Here is a heightmap with a the visibility from a particular vantagepoint (green cube) ("viewshed" as in "watershed"?) painted over it:
Here is the O(n) sweep that I came up with; I seems the same as that given in the paper in the answer below How to compute the visible area based on a heightmap? Franklin and Ray's method, only in this case I am walking from eye outwards instead of walking the perimeter doing a bresenhams towards the centre; to my mind, my approach would have much better caching behaviour - i.e. be faster - and use less memory since it doesn't have to track the vector for each tile, only remember a scanline's worth:
typedef std::vector<float> visbuf_t;
inline void map::_visibility_scan(const visbuf_t& in,visbuf_t& out,const vec_t& eye,int start_x,int stop_x,int y,int prev_y) {
const int xdir = (start_x < stop_x)? 1: -1;
for(int x=start_x; x!=stop_x; x+=xdir) {
const int x_diff = abs(eye.x-x), y_diff = abs(eye.z-y);
const bool horiz = (x_diff >= y_diff);
const int x_step = horiz? 1: x_diff/y_diff;
const int in_x = x-x_step*xdir; // where in the in buffer would we get the inner value?
const float outer_d = vec2_t(x,y).distance(vec2_t(eye.x,eye.z));
const float inner_d = vec2_t(in_x,horiz? y: prev_y).distance(vec2_t(eye.x,eye.z));
const float inner = (horiz? out: in).at(in_x)*(outer_d/inner_d); // get the inner value, scaling by distance
const float outer = height_at(x,y)-eye.y; // height we are at right now in the map, eye-relative
if(inner <= outer) {
out.at(x) = outer;
vis.at(y*width+x) = VISIBLE;
} else {
out.at(x) = inner;
vis.at(y*width+x) = NOT_VISIBLE;
}
}
}
void map::visibility_add(const vec_t& eye) {
const float BASE = -10000; // represents a downward vector that would always be visible
visbuf_t scan_0, scan_out, scan_in;
scan_0.resize(width);
vis[eye.z*width+eye.x-1] = vis[eye.z*width+eye.x] = vis[eye.z*width+eye.x+1] = VISIBLE;
scan_0.at(eye.x) = BASE;
scan_0.at(eye.x-1) = BASE;
scan_0.at(eye.x+1) = BASE;
_visibility_scan(scan_0,scan_0,eye,eye.x+2,width,eye.z,eye.z);
_visibility_scan(scan_0,scan_0,eye,eye.x-2,-1,eye.z,eye.z);
scan_out = scan_0;
for(int y=eye.z+1; y<height; y++) {
scan_in = scan_out;
_visibility_scan(scan_in,scan_out,eye,eye.x,-1,y,y-1);
_visibility_scan(scan_in,scan_out,eye,eye.x,width,y,y-1);
}
scan_out = scan_0;
for(int y=eye.z-1; y>=0; y--) {
scan_in = scan_out;
_visibility_scan(scan_in,scan_out,eye,eye.x,-1,y,y+1);
_visibility_scan(scan_in,scan_out,eye,eye.x,width,y,y+1);
}
}
Is it a valid approach?
it is using centre-points rather than looking at the slope between the 'inner' pixel and its neighbour on the side that the LoS passes
could the trig in to scale the vectors and such be replaced by factor multiplication?
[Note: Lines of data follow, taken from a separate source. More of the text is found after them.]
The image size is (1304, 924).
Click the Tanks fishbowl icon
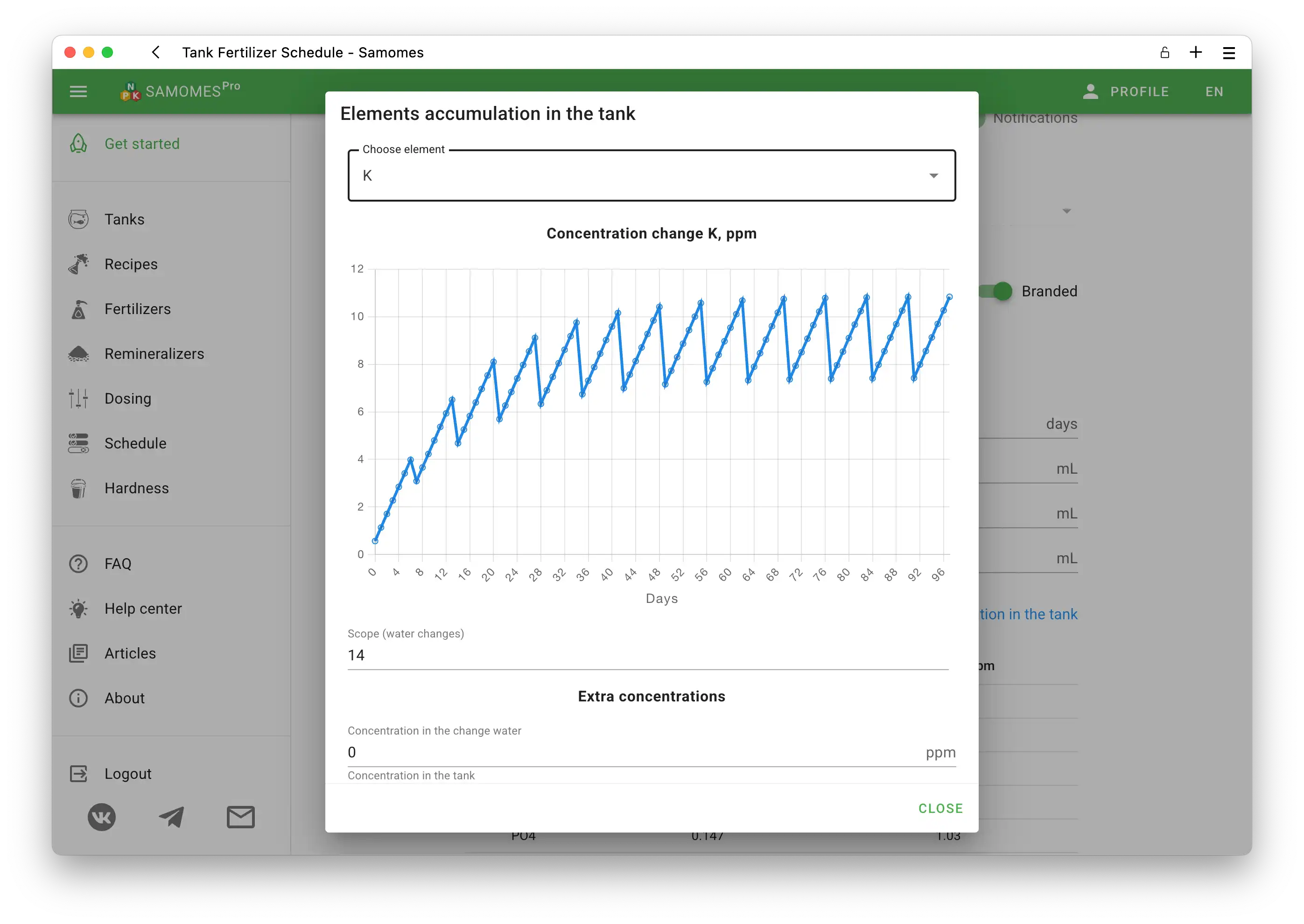click(x=78, y=219)
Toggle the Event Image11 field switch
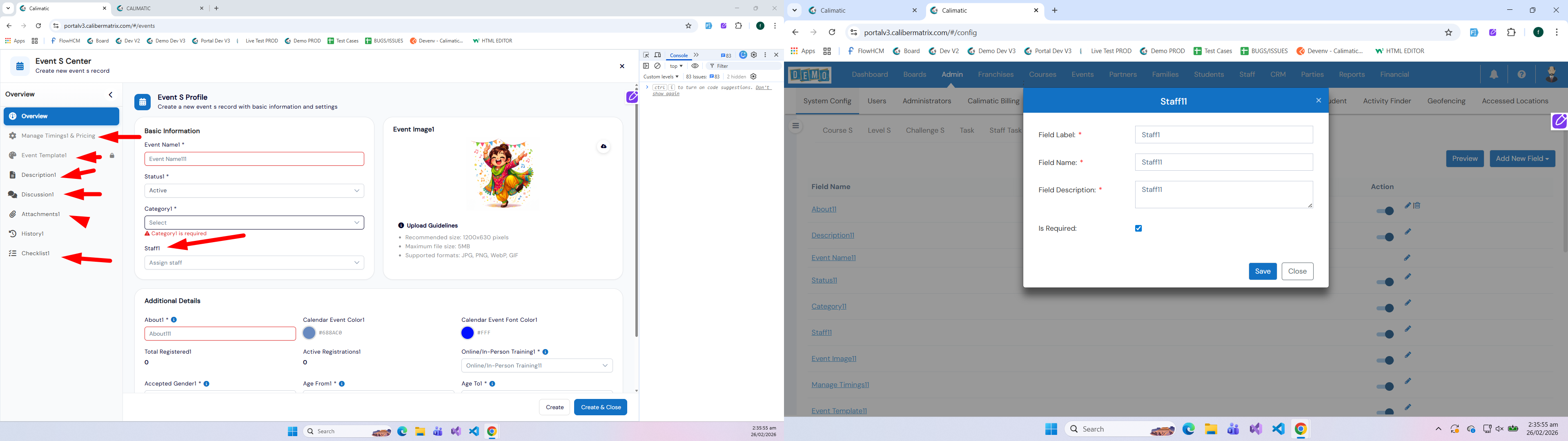 pos(1385,361)
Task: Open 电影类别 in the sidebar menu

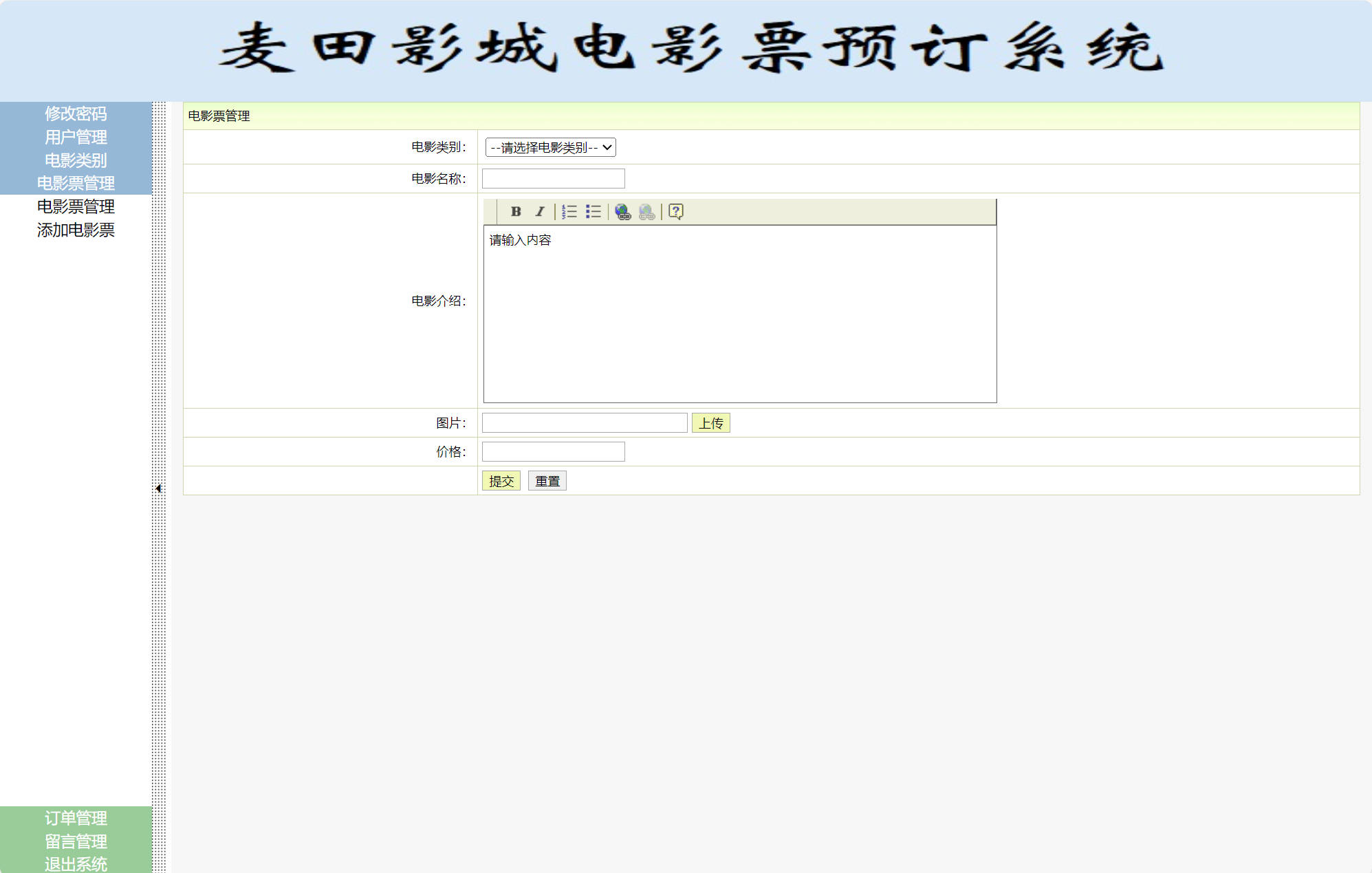Action: 76,160
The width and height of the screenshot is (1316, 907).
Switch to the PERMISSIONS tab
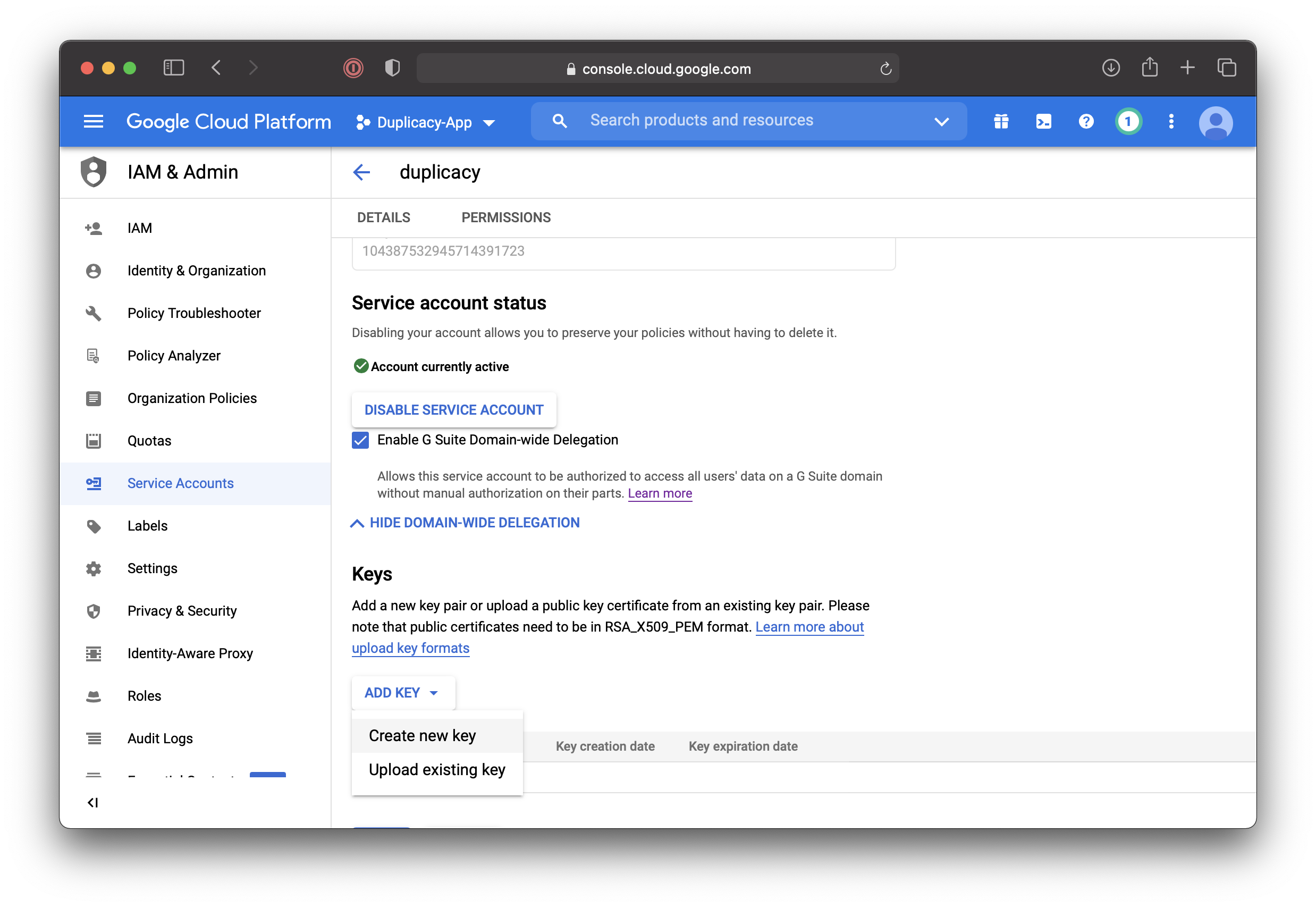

it could use an array of bytes since the heights are themselves bytes
its not a radial sweep, its doing a whole scanline at a time but away from the point; it only uses only a couple of scanlines-worth of additional memory which is neat
if it works, you could imagine that you could distribute it nicely using a radial sweep of blocks; you have to compute the centre-most tile first, but then you can distribute all immediately adjacent tiles from that (they just need to be given the edge-most intermediate values) and then in turn more and more parallelism.
So how to most efficiently calculate this viewshed?
What you want is called a sweep algorithm. Basically you cast rays (Bresenham's) to each of the perimeter cells, but keep track of the horizon as you go and mark any cells you pass on the way as being visible or invisible (and update the ray's horizon if visible). This gets you down from the O(n^3) of the naive approach (testing each cell of an nxn DEM individually) to O(n^2).
More detailed description of the algorithm in section 5.1 of this paper (which you might also find interesting for other reasons if you aspire to work with really enormous heightmaps).